> **Your goal**
Count the lines below that include "agent". Only the number should be given.

> **The records**

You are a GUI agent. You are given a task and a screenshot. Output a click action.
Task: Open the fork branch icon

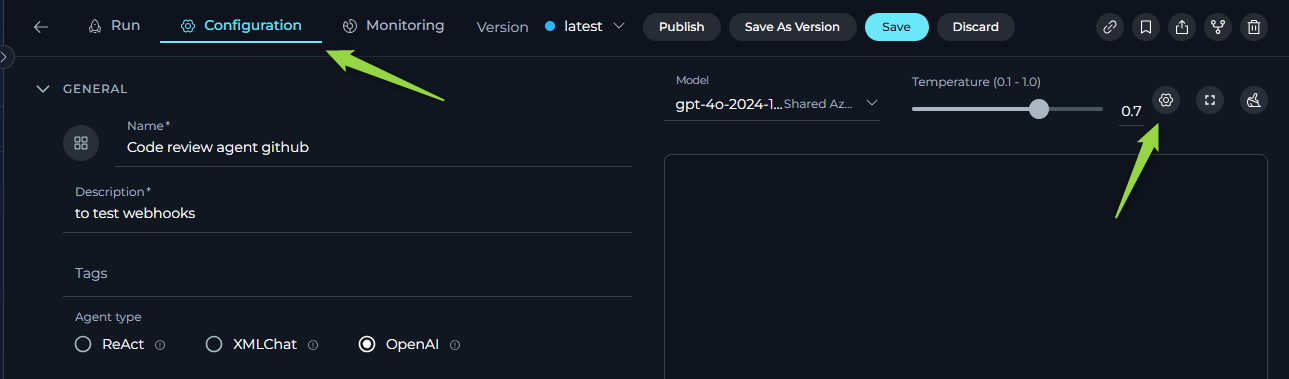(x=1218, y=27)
---
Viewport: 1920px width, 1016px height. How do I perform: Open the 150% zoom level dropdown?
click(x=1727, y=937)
==
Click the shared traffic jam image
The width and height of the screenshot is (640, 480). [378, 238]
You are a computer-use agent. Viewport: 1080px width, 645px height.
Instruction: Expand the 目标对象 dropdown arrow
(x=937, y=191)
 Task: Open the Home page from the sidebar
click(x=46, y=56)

> **Solution for this problem**
2